**Exercise aim:** Keeping each line exactly as it is, output all of the records.
------------------------------------------------------------
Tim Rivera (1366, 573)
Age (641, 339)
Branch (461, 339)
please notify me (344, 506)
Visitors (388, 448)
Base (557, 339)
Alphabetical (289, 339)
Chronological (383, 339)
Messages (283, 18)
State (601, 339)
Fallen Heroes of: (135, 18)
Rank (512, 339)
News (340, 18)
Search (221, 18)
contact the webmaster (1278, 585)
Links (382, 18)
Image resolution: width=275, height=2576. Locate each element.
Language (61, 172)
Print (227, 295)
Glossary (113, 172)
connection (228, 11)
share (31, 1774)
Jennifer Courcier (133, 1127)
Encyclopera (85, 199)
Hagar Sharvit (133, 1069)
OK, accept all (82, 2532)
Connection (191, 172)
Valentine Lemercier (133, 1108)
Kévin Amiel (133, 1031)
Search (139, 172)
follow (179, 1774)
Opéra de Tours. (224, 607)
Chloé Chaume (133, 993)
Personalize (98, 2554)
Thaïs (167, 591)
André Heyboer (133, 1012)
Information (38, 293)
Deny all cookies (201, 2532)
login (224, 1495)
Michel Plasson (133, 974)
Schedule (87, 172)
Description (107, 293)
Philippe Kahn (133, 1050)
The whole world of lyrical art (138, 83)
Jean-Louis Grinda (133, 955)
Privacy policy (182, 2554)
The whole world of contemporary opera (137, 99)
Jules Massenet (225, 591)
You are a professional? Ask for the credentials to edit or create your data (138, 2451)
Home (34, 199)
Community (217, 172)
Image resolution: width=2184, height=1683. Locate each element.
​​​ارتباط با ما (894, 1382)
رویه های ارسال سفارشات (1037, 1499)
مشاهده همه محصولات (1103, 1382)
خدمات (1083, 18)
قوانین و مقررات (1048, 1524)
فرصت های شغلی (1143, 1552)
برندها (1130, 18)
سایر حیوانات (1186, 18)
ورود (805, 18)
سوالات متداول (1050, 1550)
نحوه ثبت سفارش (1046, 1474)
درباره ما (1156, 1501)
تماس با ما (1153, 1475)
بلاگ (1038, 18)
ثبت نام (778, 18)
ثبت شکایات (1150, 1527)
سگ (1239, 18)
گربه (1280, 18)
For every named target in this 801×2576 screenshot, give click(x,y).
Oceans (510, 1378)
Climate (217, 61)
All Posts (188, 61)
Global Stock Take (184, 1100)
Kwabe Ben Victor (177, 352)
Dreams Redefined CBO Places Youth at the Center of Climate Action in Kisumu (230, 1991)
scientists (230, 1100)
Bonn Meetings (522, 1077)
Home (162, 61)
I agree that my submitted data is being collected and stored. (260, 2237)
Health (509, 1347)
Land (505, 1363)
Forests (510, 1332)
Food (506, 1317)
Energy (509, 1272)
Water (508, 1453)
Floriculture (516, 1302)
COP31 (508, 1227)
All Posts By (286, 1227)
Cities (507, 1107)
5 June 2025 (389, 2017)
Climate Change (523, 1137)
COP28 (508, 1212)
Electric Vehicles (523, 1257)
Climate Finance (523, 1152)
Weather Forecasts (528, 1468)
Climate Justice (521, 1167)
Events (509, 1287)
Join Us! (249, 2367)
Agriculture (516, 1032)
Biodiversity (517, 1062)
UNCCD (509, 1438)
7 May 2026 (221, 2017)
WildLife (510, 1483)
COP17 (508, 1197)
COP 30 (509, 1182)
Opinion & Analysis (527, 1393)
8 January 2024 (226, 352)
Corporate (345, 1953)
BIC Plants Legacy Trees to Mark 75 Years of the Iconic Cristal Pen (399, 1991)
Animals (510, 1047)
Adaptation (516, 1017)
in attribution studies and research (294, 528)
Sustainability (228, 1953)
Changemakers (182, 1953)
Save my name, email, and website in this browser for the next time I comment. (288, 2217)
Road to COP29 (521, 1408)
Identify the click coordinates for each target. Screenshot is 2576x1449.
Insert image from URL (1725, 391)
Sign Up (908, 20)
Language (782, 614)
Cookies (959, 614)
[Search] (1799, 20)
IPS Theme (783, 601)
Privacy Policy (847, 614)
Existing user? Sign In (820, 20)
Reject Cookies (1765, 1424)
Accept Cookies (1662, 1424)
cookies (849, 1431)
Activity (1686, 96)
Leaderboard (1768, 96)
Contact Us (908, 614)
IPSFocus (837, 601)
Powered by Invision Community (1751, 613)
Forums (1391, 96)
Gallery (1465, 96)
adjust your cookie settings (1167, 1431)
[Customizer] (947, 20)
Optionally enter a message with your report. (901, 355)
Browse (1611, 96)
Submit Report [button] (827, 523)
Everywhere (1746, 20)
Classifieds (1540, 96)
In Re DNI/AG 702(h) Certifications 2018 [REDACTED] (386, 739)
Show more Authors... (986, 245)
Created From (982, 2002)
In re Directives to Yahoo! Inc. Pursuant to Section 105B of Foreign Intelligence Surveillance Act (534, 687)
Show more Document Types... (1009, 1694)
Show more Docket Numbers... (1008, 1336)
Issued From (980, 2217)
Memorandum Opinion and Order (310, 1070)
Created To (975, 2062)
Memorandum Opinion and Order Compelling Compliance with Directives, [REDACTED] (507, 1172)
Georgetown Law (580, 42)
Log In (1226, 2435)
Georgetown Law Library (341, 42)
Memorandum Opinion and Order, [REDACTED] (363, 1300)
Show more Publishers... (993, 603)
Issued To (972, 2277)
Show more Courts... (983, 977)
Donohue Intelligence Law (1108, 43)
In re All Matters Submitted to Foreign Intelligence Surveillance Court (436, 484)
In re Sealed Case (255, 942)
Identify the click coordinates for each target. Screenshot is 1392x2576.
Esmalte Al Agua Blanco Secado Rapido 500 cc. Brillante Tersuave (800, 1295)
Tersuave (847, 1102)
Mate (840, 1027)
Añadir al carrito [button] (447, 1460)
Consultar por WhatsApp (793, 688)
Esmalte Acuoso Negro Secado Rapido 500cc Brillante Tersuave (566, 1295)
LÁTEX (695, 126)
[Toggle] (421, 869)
------------------------------------------------------------
**Response to this task:**
Tim Rivera (1366, 573)
Age (641, 339)
Branch (461, 339)
please notify me (344, 506)
Visitors (388, 448)
Base (557, 339)
Alphabetical (289, 339)
Chronological (383, 339)
Messages (283, 18)
State (601, 339)
Fallen Heroes of: (135, 18)
Rank (512, 339)
News (340, 18)
Search (221, 18)
contact the webmaster (1278, 585)
Links (382, 18)
Image resolution: width=275, height=2576. Locate each element.
Language (61, 172)
Print (227, 295)
Glossary (113, 172)
connection (228, 11)
share (31, 1774)
Jennifer Courcier (133, 1127)
Encyclopera (85, 199)
Hagar Sharvit (133, 1069)
OK, accept all (82, 2532)
Connection (191, 172)
Valentine Lemercier (133, 1108)
Kévin Amiel (133, 1031)
Search (139, 172)
follow (179, 1774)
Opéra de Tours. (224, 607)
Chloé Chaume (133, 993)
Personalize (98, 2554)
Thaïs (167, 591)
André Heyboer (133, 1012)
Information (38, 293)
Deny all cookies (201, 2532)
login (224, 1495)
Michel Plasson (133, 974)
Schedule (87, 172)
Description (107, 293)
Philippe Kahn (133, 1050)
The whole world of lyrical art (138, 83)
Jean-Louis Grinda (133, 955)
Privacy policy (182, 2554)
The whole world of contemporary opera (137, 99)
Jules Massenet (225, 591)
You are a professional? Ask for the credentials to edit or create your data (138, 2451)
Home (34, 199)
Community (217, 172)
Image resolution: width=2184, height=1683. Locate each element.
​​​ارتباط با ما (894, 1382)
رویه های ارسال سفارشات (1037, 1499)
مشاهده همه محصولات (1103, 1382)
خدمات (1083, 18)
قوانین و مقررات (1048, 1524)
فرصت های شغلی (1143, 1552)
برندها (1130, 18)
سایر حیوانات (1186, 18)
ورود (805, 18)
سوالات متداول (1050, 1550)
نحوه ثبت سفارش (1046, 1474)
درباره ما (1156, 1501)
تماس با ما (1153, 1475)
بلاگ (1038, 18)
ثبت نام (778, 18)
ثبت شکایات (1150, 1527)
سگ (1239, 18)
گربه (1280, 18)
For every named target in this 801×2576 screenshot, give click(x,y).
Oceans (510, 1378)
Climate (217, 61)
All Posts (188, 61)
Global Stock Take (184, 1100)
Kwabe Ben Victor (177, 352)
Dreams Redefined CBO Places Youth at the Center of Climate Action in Kisumu (230, 1991)
scientists (230, 1100)
Bonn Meetings (522, 1077)
Home (162, 61)
I agree that my submitted data is being collected and stored. (260, 2237)
Health (509, 1347)
Land (505, 1363)
Forests (510, 1332)
Food (506, 1317)
Energy (509, 1272)
Water (508, 1453)
Floriculture (516, 1302)
COP31 (508, 1227)
All Posts By (286, 1227)
Cities (507, 1107)
5 June 2025 (389, 2017)
Climate Change (523, 1137)
COP28 (508, 1212)
Electric Vehicles (523, 1257)
Climate Finance (523, 1152)
Weather Forecasts (528, 1468)
Climate Justice (521, 1167)
Events (509, 1287)
Join Us! (249, 2367)
Agriculture (516, 1032)
Biodiversity (517, 1062)
UNCCD (509, 1438)
7 May 2026 (221, 2017)
WildLife (510, 1483)
COP17 (508, 1197)
COP 30 (509, 1182)
Opinion & Analysis (527, 1393)
8 January 2024 (226, 352)
Corporate (345, 1953)
BIC Plants Legacy Trees to Mark 75 Years of the Iconic Cristal Pen (399, 1991)
Animals (510, 1047)
Adaptation (516, 1017)
in attribution studies and research (294, 528)
Sustainability (228, 1953)
Changemakers (182, 1953)
Save my name, email, and website in this browser for the next time I comment. (288, 2217)
Road to COP29 (521, 1408)
Identify the click coordinates for each target. Screenshot is 2576x1449.
Insert image from URL (1725, 391)
Sign Up (908, 20)
Language (782, 614)
Cookies (959, 614)
[Search] (1799, 20)
IPS Theme (783, 601)
Privacy Policy (847, 614)
Existing user? Sign In (820, 20)
Reject Cookies (1765, 1424)
Accept Cookies (1662, 1424)
cookies (849, 1431)
Activity (1686, 96)
Leaderboard (1768, 96)
Contact Us (908, 614)
IPSFocus (837, 601)
Powered by Invision Community (1751, 613)
Forums (1391, 96)
Gallery (1465, 96)
adjust your cookie settings (1167, 1431)
[Customizer] (947, 20)
Optionally enter a message with your report. (901, 355)
Browse (1611, 96)
Submit Report [button] (827, 523)
Everywhere (1746, 20)
Classifieds (1540, 96)
In Re DNI/AG 702(h) Certifications 2018 [REDACTED] (386, 739)
Show more Authors... (986, 245)
Created From (982, 2002)
In re Directives to Yahoo! Inc. Pursuant to Section 105B of Foreign Intelligence Surveillance Act (534, 687)
Show more Document Types... (1009, 1694)
Show more Docket Numbers... (1008, 1336)
Issued From (980, 2217)
Memorandum Opinion and Order (310, 1070)
Created To (975, 2062)
Memorandum Opinion and Order Compelling Compliance with Directives, [REDACTED] (507, 1172)
Georgetown Law (580, 42)
Log In (1226, 2435)
Georgetown Law Library (341, 42)
Memorandum Opinion and Order, [REDACTED] (363, 1300)
Show more Publishers... (993, 603)
Issued To (972, 2277)
Show more Courts... (983, 977)
Donohue Intelligence Law (1108, 43)
In re All Matters Submitted to Foreign Intelligence Surveillance Court (436, 484)
In re Sealed Case (255, 942)
Identify the click coordinates for each target. Screenshot is 1392x2576.
Esmalte Al Agua Blanco Secado Rapido 500 cc. Brillante Tersuave (800, 1295)
Tersuave (847, 1102)
Mate (840, 1027)
Añadir al carrito [button] (447, 1460)
Consultar por WhatsApp (793, 688)
Esmalte Acuoso Negro Secado Rapido 500cc Brillante Tersuave (566, 1295)
LÁTEX (695, 126)
[Toggle] (421, 869)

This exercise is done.